◆ **Assignment**
From the line that includes "Where should I" to the last line of the records that follow, copy every line exactly and nothing more, omitting pictures.

Stored data entries
<<<<

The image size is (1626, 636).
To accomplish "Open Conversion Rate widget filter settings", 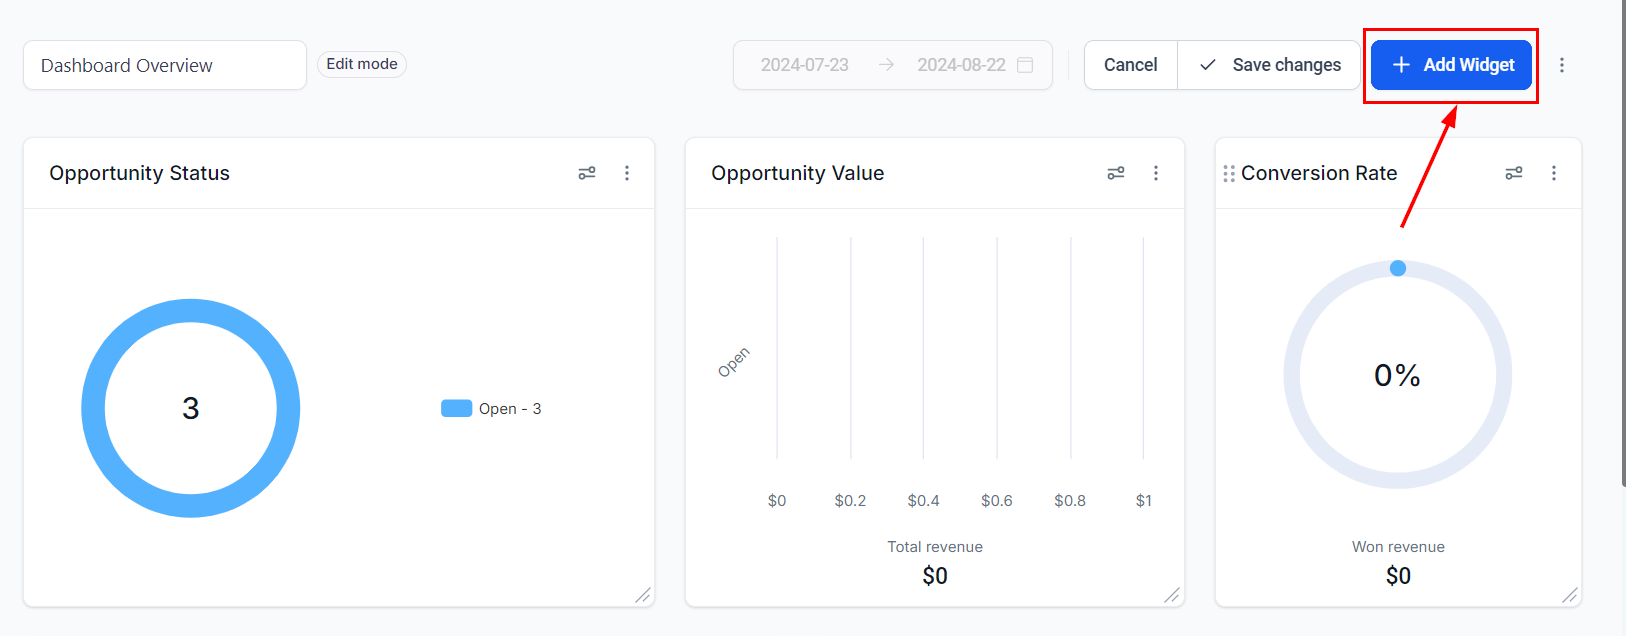I will pos(1514,173).
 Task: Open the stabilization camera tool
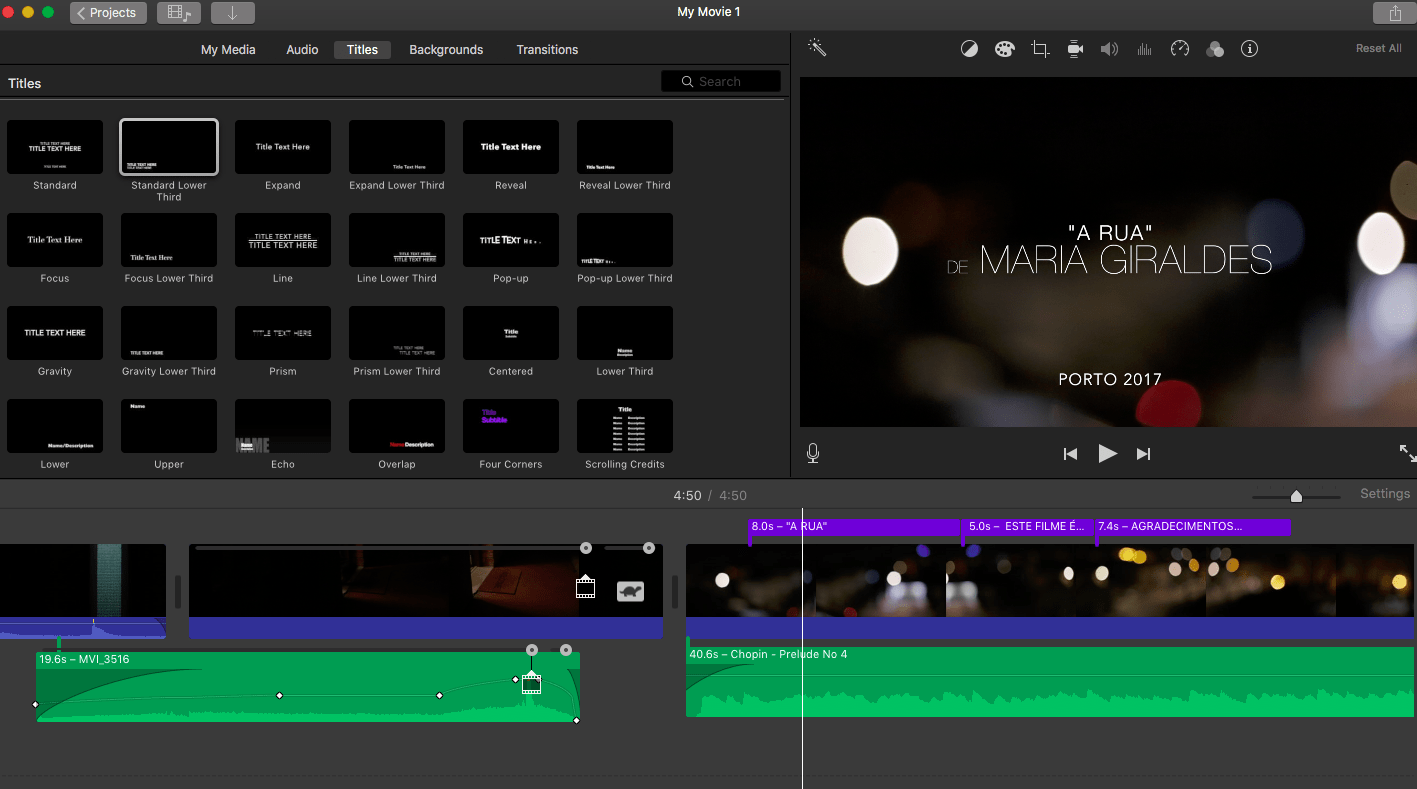click(x=1075, y=49)
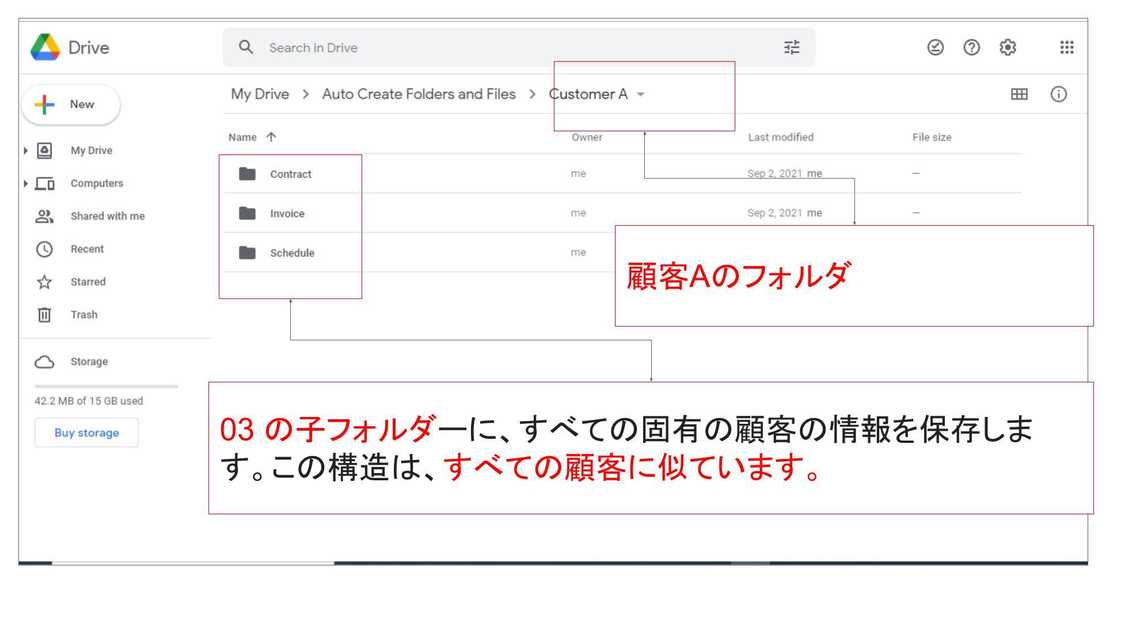Open the Contract folder
The image size is (1140, 622).
pos(290,174)
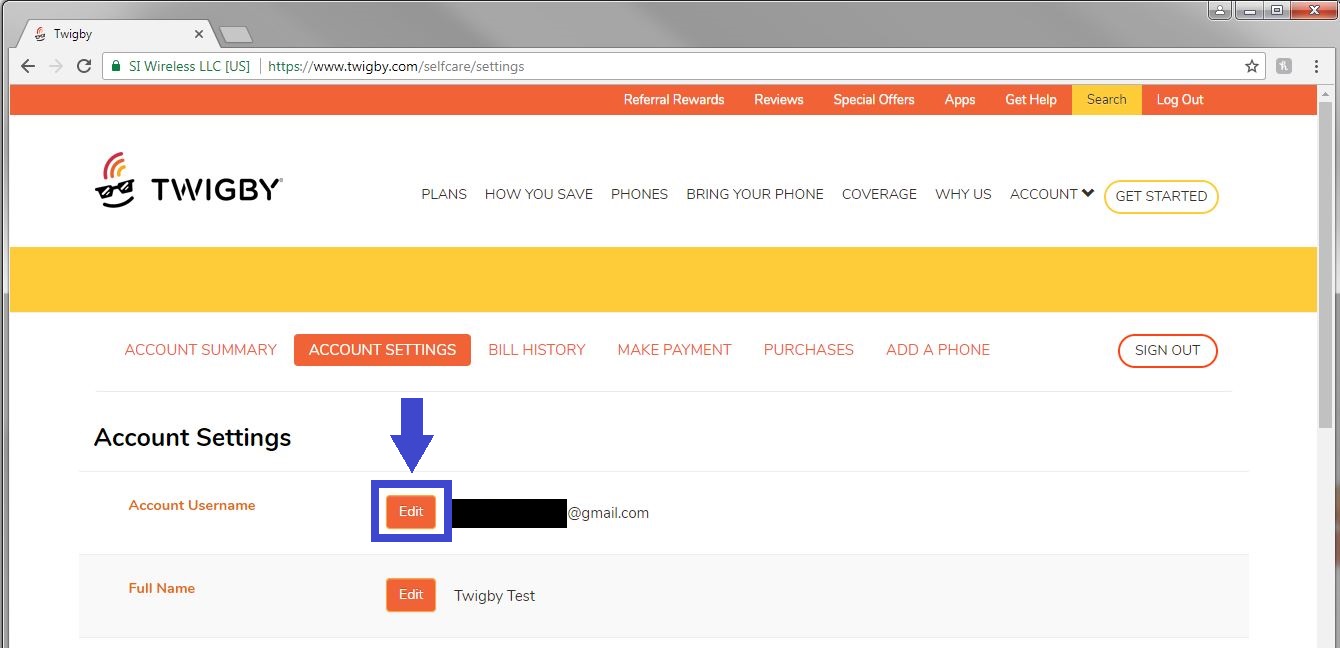The image size is (1340, 648).
Task: Edit the Full Name field
Action: (x=411, y=595)
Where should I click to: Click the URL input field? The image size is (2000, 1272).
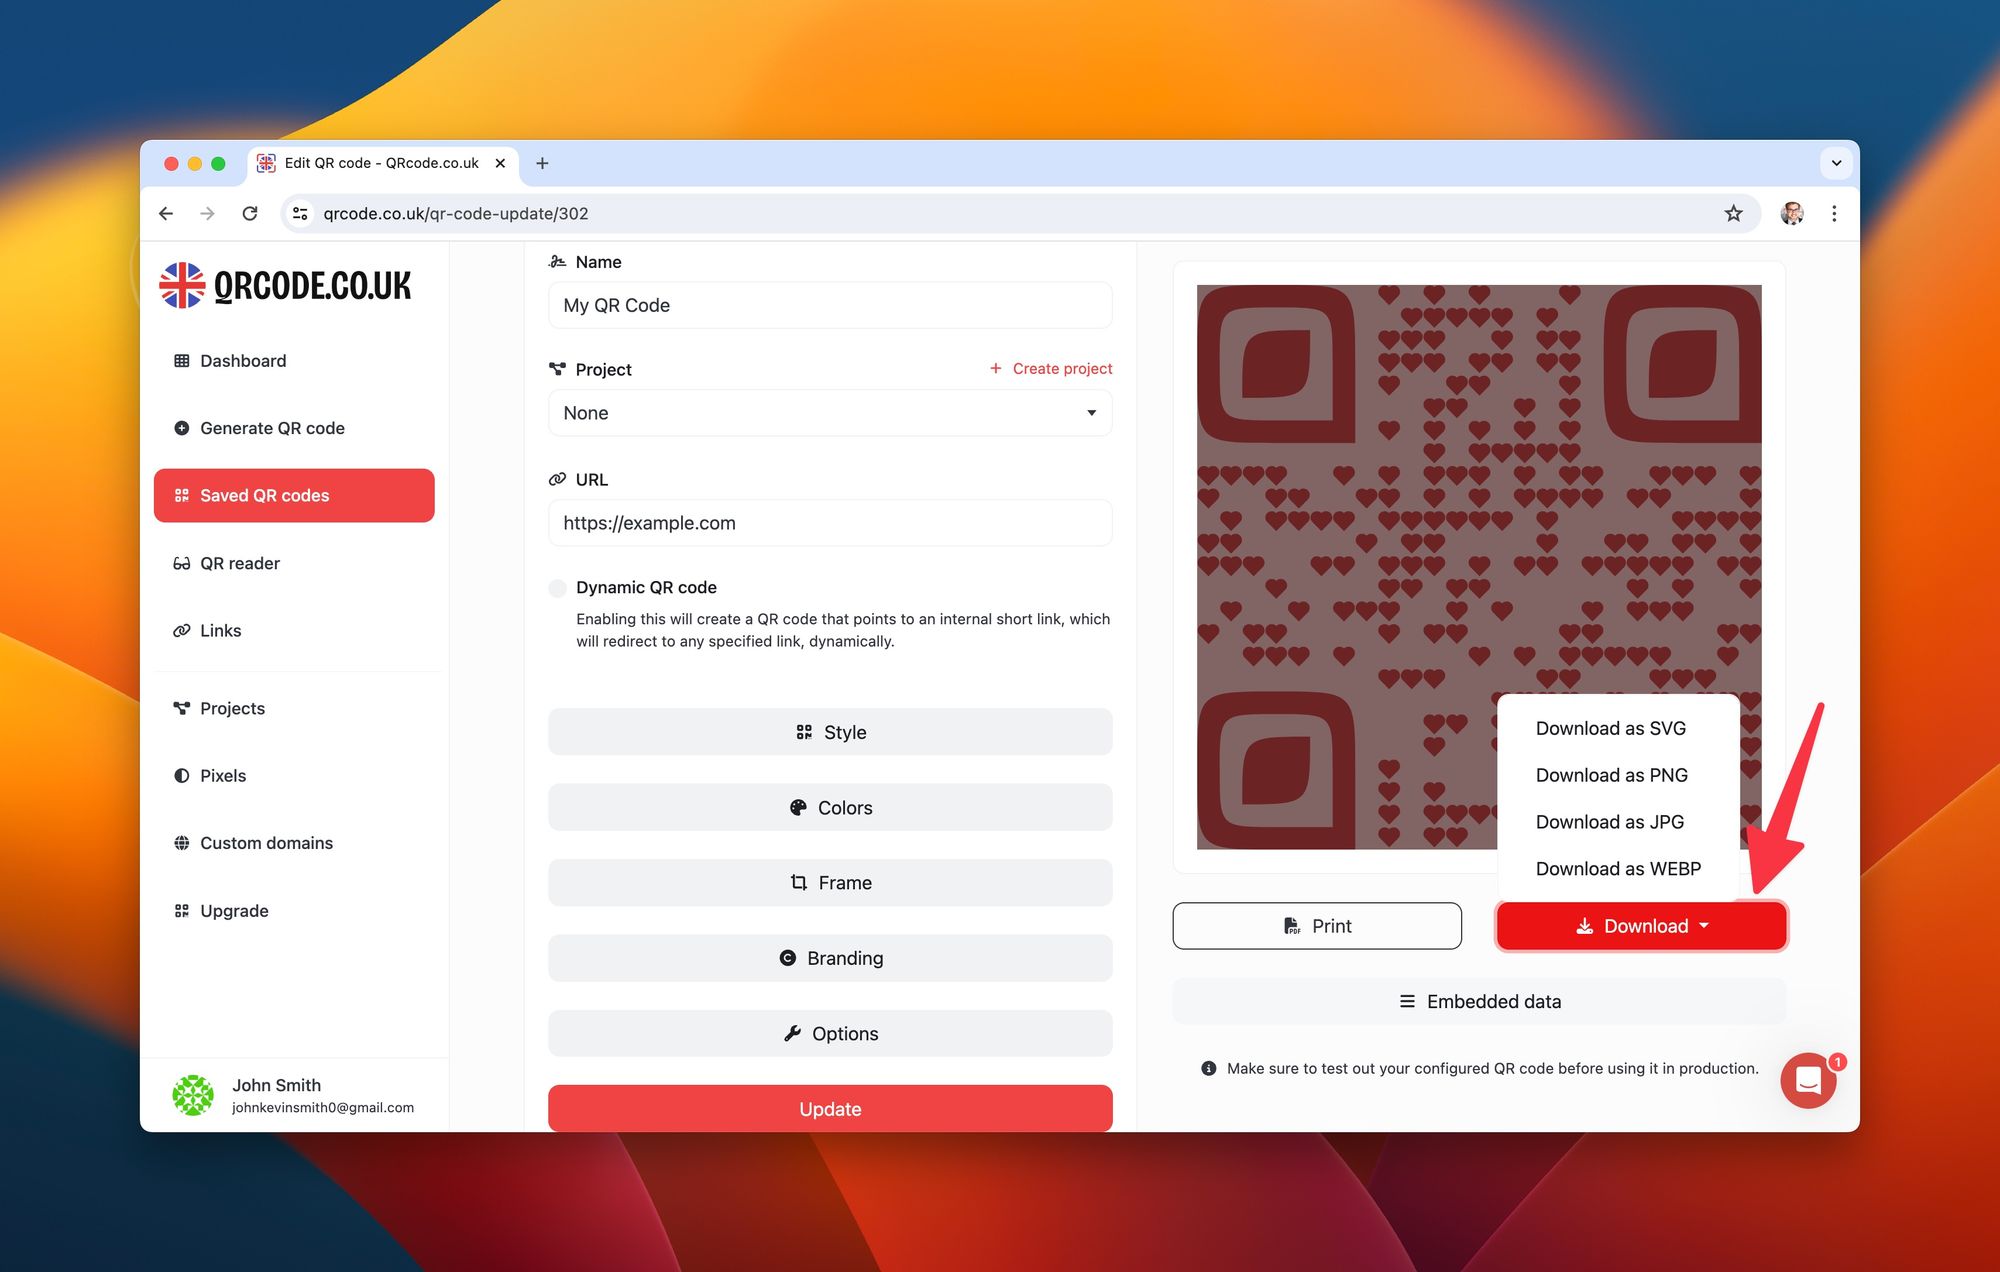coord(829,522)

>>>>

◆ **Output below**
Where should I click to: Click the URL input field? The image size is (2000, 1272).
coord(829,522)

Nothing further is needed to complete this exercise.